A Meditation on a Poem by Neruda

The chileno perhaps most internationally celebrated, Pablo Neruda, was born in southern Chile, where much of the action of Arauco takes place.  As a man, Neruda loved his native land, and as a poet he wrote about its beauty, its people, and its bloody origin.  His massive poetic summation of his native land–Canto Generalhas at its heart the Spanish invasion of the South American Continent, culminating with the war recounted inArauco, including some of its principal protagonists.  You will find Pedro de Valdivia there as a greedy villain and slaughterer of innocents, Inés de Suárez a bloodthirsty harpy by his side.  You will find Lautaro there also, as noble warrior and heroic martyr….

In his Canto General, in a poem titled Valdivia, Neruda distills the central action of my novel into a scathing diatribe so full of suffering and anger that I personally find it difficult to read.  Here’s my hasty translation of it….

Pablo Neruda

Valdivia (1544)

But they returned.
(Pedro, he was called)
Valdivia, the intrusive captain,
cut my land with the sword
of thieves: “This is yours,
this is yours, Valdés, Montero,
this is yours, Inés, this the site
for the town hall.”
They divided my  land
like a dead donkey.
“Take
this fragment of moon and greenery,
devour this river in twilight,”
as the enormous Andes
elevated bronze and blankness.

Arauco appeared.  Adobe, towers,
streets, the silent
master of the house awakened smiling.

----

# Problem 1:
Please select each line of the listing that contains the word "menu".
The listing has no connection to the Neruda essay.

----

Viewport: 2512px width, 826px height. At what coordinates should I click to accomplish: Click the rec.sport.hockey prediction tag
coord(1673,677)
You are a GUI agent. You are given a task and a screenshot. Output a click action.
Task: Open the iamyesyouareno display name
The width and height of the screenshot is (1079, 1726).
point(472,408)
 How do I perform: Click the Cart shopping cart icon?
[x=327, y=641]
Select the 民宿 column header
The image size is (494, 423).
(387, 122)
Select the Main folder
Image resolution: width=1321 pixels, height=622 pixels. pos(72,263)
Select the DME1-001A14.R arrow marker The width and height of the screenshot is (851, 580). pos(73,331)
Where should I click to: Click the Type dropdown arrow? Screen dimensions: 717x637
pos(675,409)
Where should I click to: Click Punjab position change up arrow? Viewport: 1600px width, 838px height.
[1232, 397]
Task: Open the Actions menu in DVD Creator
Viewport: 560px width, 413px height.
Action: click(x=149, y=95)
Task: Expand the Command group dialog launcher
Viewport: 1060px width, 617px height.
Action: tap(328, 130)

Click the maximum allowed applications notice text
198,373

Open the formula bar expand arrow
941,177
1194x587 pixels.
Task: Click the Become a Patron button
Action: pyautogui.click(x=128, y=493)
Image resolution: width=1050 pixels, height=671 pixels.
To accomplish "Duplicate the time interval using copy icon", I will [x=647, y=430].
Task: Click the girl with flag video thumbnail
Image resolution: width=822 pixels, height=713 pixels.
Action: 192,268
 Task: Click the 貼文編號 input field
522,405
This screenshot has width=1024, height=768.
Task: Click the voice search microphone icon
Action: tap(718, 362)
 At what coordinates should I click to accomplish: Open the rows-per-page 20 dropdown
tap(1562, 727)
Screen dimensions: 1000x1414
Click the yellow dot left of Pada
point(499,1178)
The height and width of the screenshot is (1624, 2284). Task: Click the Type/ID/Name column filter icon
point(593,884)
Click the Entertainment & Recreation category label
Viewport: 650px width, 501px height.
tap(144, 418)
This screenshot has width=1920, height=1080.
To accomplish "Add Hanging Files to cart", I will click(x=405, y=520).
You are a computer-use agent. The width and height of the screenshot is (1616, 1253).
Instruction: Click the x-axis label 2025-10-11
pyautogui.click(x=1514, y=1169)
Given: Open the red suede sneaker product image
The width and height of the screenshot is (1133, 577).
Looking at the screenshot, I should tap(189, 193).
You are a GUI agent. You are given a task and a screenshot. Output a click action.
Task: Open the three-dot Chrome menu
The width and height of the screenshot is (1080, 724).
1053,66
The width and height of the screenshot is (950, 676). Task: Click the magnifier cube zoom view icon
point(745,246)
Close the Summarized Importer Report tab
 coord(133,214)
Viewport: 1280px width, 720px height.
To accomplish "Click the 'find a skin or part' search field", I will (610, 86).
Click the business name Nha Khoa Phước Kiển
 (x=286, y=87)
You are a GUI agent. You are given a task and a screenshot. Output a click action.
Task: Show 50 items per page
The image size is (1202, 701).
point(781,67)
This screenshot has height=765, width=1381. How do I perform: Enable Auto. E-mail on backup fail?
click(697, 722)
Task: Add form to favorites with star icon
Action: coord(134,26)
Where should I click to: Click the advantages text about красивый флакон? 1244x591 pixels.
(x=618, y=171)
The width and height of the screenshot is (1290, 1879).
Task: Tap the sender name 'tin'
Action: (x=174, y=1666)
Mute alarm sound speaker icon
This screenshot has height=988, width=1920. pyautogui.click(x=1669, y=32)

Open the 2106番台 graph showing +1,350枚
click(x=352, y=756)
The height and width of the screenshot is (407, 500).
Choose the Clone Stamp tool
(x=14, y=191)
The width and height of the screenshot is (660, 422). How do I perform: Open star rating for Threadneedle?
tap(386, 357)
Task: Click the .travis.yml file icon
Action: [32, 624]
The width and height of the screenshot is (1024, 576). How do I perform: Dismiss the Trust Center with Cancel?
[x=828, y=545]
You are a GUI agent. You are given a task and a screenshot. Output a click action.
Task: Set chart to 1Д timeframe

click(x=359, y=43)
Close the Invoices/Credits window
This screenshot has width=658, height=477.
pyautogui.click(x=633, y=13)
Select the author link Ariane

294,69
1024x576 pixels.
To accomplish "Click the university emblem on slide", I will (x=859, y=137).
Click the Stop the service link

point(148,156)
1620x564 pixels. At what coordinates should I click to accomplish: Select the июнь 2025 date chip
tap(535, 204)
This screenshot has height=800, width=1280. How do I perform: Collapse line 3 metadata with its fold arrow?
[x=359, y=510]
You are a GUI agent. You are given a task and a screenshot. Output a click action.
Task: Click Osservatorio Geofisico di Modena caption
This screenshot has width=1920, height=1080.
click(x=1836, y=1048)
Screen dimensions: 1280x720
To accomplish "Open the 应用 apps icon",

----

# Problem 2:
According to the Neruda essay, where was Pablo Neruda born?

# Exercise answer 1:
Task: Open the Actions menu in DVD Creator
Task: Open the three-dot Chrome menu

# Exercise answer 2:
In southern Chile.